On dit : «J’ai vu des trucs horribles ; ce n’était pas de moi ; ça essayait de rentrer. » Alors qu’en fait ce sont des sas psychologiques. Le chamane t’amène dans des choses sombres pour te permettre de les expurger, de les vomir, de les nettoyer, de les rencontrer avec des esprits, et il ne faut pas s’y plonger, se rouler dedans avec délice ; il faut les laisser te traverser. Donc, ne pas penser qu’elles sont extérieures à soi, mais se dire que c’est une partie de soi qu’on regarde. D’une certaine manière, je me dis : si ton esprit était en communication avec ton intestin grêle, ou ton foie, la conscience de cet intestin, la conscience du foie, quelle tête elle aurait ? Sans doute cette espèce de tête de monstres marins qu’on peut voir, qui ne sont pas négatifs, qui sont juste très primitifs...

Jeremy: Voire même des serpents.

Jan : Voilà. Voire même des serpents - ça, je crois qu’on l’a dit, que les serpents, il ne fallait vraiment pas en avoir peur... Et donc, si on voit même des araignées ou des choses sombres, on peut être en relation avec une partie malade de soi ; on peut être en relation archétypale avec une partie organique, un organe très primitif ou duquel s’éveillent des désirs sourds et simples. Et à ce moment-là, il faut se détendre et essayer de traverser la chose, mais pas penser : « Ça y est, je suis attaqué par le chamane qui, au lieu de me soigner, est en train de m’ensorceler. » Parce que, à ce moment-là, on va envoyer par notre pensée une énergie très négative à la personne qui est en train de nous soigner et qu’au final ça ne va aider personne. Donc, l’attitude, quand il y a des choses de ce type, c’est de ne jamais mettre le sombre à l’extérieur, de toujours essayer de se mettre dans son bien-être, et de décider que le sombre qu’on voit nous appartient. De cette manière-là, on ne va pas se couper du soin du chamane en lui envoyant un rejet de son action.

### CONSIGNE ÉCRITE A
Recopiez l'extrait en entier, sans rien y changer.
La liste qui suit n'a aucun lien avec l'extrait.

### LA LISTE
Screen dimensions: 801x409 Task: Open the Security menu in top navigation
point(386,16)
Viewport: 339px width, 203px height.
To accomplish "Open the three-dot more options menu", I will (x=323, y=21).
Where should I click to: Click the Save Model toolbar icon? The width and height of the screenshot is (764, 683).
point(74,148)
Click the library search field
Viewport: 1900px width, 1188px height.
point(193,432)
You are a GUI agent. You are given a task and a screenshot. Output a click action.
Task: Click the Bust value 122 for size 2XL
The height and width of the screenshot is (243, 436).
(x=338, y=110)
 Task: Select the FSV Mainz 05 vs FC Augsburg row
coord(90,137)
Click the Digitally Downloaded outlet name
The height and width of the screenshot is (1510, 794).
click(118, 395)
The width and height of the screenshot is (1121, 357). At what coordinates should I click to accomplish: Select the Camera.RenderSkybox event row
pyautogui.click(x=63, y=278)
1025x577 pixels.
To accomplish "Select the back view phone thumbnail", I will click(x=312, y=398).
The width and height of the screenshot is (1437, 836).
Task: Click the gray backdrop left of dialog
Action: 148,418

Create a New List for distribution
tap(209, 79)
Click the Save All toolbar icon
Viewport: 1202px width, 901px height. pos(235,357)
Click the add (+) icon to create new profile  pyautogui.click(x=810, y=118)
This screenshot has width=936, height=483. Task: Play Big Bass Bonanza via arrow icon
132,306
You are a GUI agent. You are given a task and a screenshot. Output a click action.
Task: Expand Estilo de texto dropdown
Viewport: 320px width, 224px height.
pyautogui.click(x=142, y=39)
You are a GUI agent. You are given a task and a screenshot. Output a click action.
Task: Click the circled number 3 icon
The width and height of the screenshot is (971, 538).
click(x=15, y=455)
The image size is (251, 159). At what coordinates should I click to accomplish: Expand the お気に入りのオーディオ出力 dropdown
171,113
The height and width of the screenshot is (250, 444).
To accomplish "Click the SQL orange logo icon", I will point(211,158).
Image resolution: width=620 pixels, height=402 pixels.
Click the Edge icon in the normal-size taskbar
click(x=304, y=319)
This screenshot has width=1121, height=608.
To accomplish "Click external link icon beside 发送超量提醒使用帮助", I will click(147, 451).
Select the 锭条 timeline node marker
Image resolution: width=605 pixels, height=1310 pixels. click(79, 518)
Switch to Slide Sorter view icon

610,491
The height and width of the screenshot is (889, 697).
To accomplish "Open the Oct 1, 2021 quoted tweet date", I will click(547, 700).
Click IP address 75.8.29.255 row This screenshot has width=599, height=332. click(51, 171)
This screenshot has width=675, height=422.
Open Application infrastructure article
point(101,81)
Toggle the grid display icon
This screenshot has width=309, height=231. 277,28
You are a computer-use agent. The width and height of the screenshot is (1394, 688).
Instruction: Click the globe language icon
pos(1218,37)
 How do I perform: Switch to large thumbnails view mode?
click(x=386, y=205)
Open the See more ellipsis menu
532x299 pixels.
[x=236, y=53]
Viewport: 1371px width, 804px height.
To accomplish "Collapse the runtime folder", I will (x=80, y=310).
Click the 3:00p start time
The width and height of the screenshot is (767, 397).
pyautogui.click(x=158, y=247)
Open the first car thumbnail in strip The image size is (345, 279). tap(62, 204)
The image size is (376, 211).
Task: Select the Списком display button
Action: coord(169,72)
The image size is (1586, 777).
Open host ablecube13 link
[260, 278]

### CONSIGNE ÉCRITE B
Indiquez combien de lignes de la liste contiennent la chaîne « pyautogui », en tenant compte de la casse, et répondez uniquement par ce nombre, s'il vous plaît.

### RÉSULTAT ATTENDU A
On dit : «J’ai vu des trucs horribles ; ce n’était pas de moi ; ça essayait de rentrer. » Alors qu’en fait ce sont des sas psychologiques. Le chamane t’amène dans des choses sombres pour te permettre de les expurger, de les vomir, de les nettoyer, de les rencontrer avec des esprits, et il ne faut pas s’y plonger, se rouler dedans avec délice ; il faut les laisser te traverser. Donc, ne pas penser qu’elles sont extérieures à soi, mais se dire que c’est une partie de soi qu’on regarde. D’une certaine manière, je me dis : si ton esprit était en communication avec ton intestin grêle, ou ton foie, la conscience de cet intestin, la conscience du foie, quelle tête elle aurait ? Sans doute cette espèce de tête de monstres marins qu’on peut voir, qui ne sont pas négatifs, qui sont juste très primitifs...

Jeremy: Voire même des serpents.

Jan : Voilà. Voire même des serpents - ça, je crois qu’on l’a dit, que les serpents, il ne fallait vraiment pas en avoir peur... Et donc, si on voit même des araignées ou des choses sombres, on peut être en relation avec une partie malade de soi ; on peut être en relation archétypale avec une partie organique, un organe très primitif ou duquel s’éveillent des désirs sourds et simples. Et à ce moment-là, il faut se détendre et essayer de traverser la chose, mais pas penser : « Ça y est, je suis attaqué par le chamane qui, au lieu de me soigner, est en train de m’ensorceler. » Parce que, à ce moment-là, on va envoyer par notre pensée une énergie très négative à la personne qui est en train de nous soigner et qu’au final ça ne va aider personne. Donc, l’attitude, quand il y a des choses de ce type, c’est de ne jamais mettre le sombre à l’extérieur, de toujours essayer de se mettre dans son bien-être, et de décider que le sombre qu’on voit nous appartient. De cette manière-là, on ne va pas se couper du soin du chamane en lui envoyant un rejet de son action.

### RÉSULTAT ATTENDU B
4